The crypto market dipped sharply over the past 24 hours, down 3.77% and adding to a 3.3% loss for the week. The total market cap slipped below $3.83T, putting pressure on major coins. At press time, Bitcoin (BTC) is down about 2.6%, Ethereum (ETH) has fallen roughly 6.4%, and most altcoins are seeing double-digit losses.
The sell-off comes as the initial optimism from the Fed’s recent rate cut fades and liquidations from overleveraged positions continue to weigh on sentiment. Over $1.5B in bullish positions were liquidated today, according to Bloomberg, hitting smaller tokens the hardest.
Cryptocurrency traders saw more than $1.5 billion in bullish wagers liquidated on Monday, triggering a sharp selloff that hit smaller tokens hardest https://t.co/ZVxqhObkrH
— Bloomberg (@business) September 22, 2025
Let’s take a closer look at how some of the major altcoins are holding up and what the charts are showing.
Ripple (XRP) faced a sharp sell-off today, dropping nearly 9% intraday from the opening price of $2.97 to a low of $2.70. The retracement marked a breakdown below the confluence of the 0.382 Fibonacci retracement level and the 7-day EMA and bringing the price to retest a key horizontal demand zone between $2.70 and $2.85.
While buyers stepped in to defend this area, this retest is significant as this zone has served as a strong base since July. If this zone fails to hold, the next major level to watch lies at the 0.618 Fibonacci retracement near $2.6. The RSI is currently at 38, suggesting it has not yet entered oversold territory, leaving room for further downside.

BNB
Binance Coin (BNB) price extended its uptrend this week, reaching a new ATH of $1,083 yesterday.

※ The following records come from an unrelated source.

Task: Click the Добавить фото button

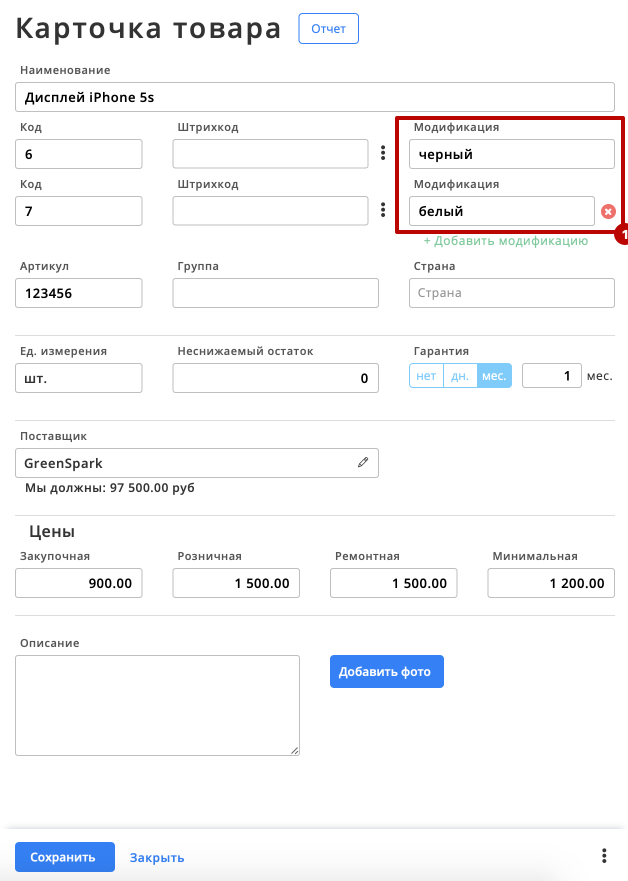Action: 387,671
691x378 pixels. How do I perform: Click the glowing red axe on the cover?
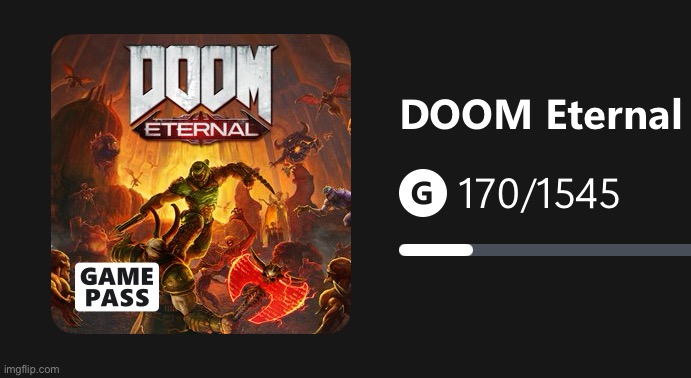coord(268,287)
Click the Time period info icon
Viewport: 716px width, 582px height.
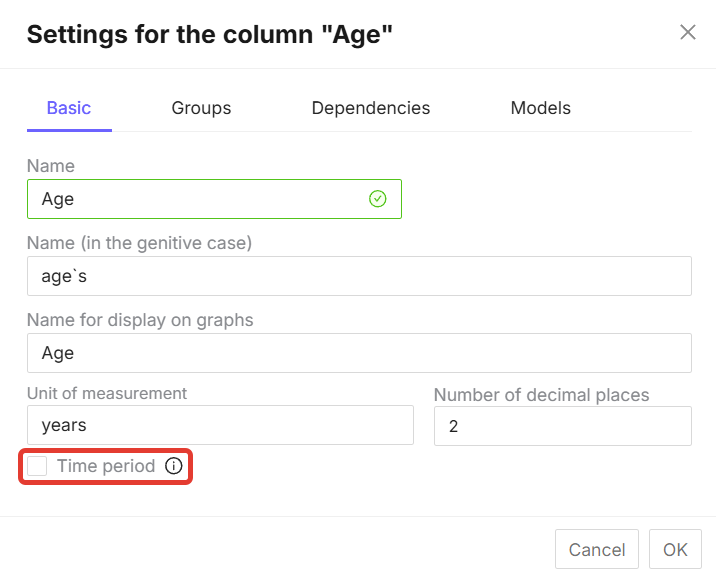coord(174,466)
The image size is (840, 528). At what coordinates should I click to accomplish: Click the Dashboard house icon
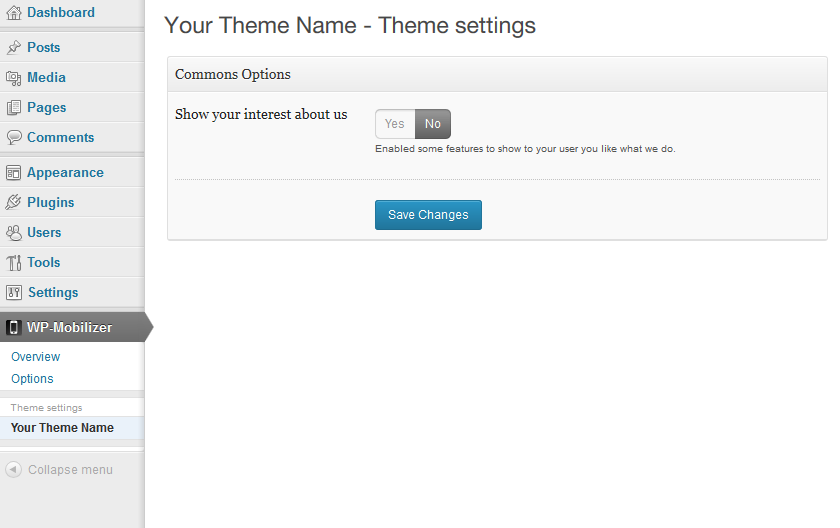point(13,13)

However, the rally showed its first signs of cooling today, as the price pulled back to an intraday low of $993, briefly dipping below the 7-day EMA. It has since rebounded and is currently trading back above the moving average at $1,030.

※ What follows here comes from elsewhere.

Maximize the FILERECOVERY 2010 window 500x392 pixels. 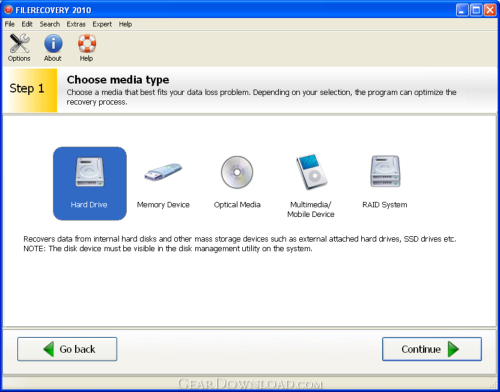[476, 10]
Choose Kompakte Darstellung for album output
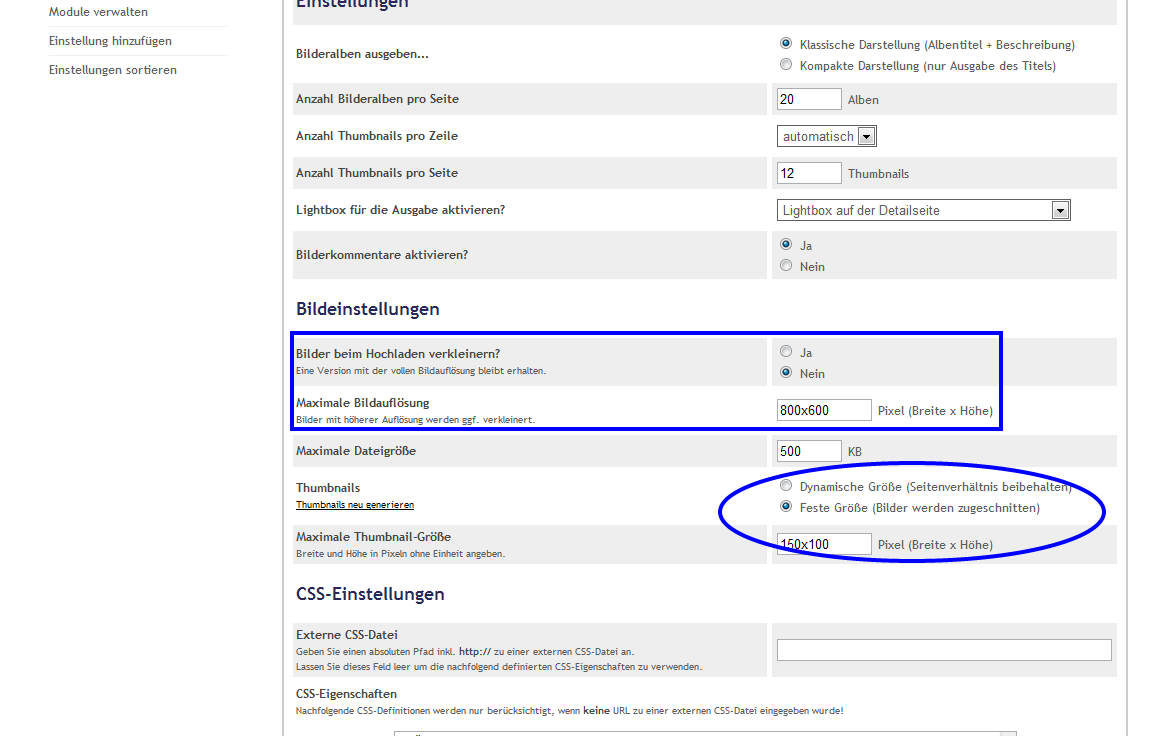 (786, 65)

Today’s sell-off marks the first sign of cooling after a near-vertical ascent from the last retest of the rising trendline support. If the 7-day EMA fails to hold, the risk increases of a deeper pullback toward the ascending trendline, which aligns closely with the 0.382 Fib around $896. This trendline has been intact since June and has repeatedly acted as a launchpad for bullish continuation, making it a critical level to watch in the event of further downside.

TON
Toncoin (TON) saw one of the steepest declines in the crypto market today, falling almost 16% from the opening price of $3.064 to an intraday low of $2.575, accompanied by a spike in volume. The sharp drop marked a clean breakdown below the descending channel that had contained TON price action since late July.
The sell-off also pushed TON well below its 7-day EMA, which now sits overhead at $3.07, while the price currently trades around $2.82. This MA may now act as a resistance on any relief bounce as price recovers from the oversold territory, with the RSI currently at 26. Unless TON can quickly reclaim the lower boundary of the broken channel and stabilize within the structure, there’s a risk of further downside toward the $2.70 level, with the former trendline support potentially flipping into resistance.

WLFI
After a steady grind higher over the past week, World Liberty Financial (WLFI) price followed the broader crypto market in a sharp pullback today, retreating by 11% from the opening price of $0.24 to an intraday low of $0.21, effectively erasing most of its recent gains. The decline came shortly after price briefly broke above the 0.786 Fib at $0.23, hinting at a potential breakout that ultimately failed to gain traction. The rejection from above the Fib level now appears to have triggered a wave of profit-taking, with momentum quickly shifting to the downside.
The RSI on daily and 4-hour timeframes reflects this bearish turn as it has dropped below 50, to 45 and 42 respectively. This leaves room for further downside, potentially toward previous support at $0.18, if bulls fail to hold the critical $0.20 level.